Problem statement: In full and without alteration, write out the lines below.

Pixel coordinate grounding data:
*** Block opens ***

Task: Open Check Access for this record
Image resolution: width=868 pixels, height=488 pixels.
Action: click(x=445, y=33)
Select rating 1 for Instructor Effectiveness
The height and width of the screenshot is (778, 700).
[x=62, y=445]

*** Block closes ***

Solution for this task:
Task: Open Check Access for this record
Image resolution: width=868 pixels, height=488 pixels.
Action: click(x=445, y=33)
Select rating 1 for Instructor Effectiveness
The height and width of the screenshot is (778, 700).
[x=62, y=445]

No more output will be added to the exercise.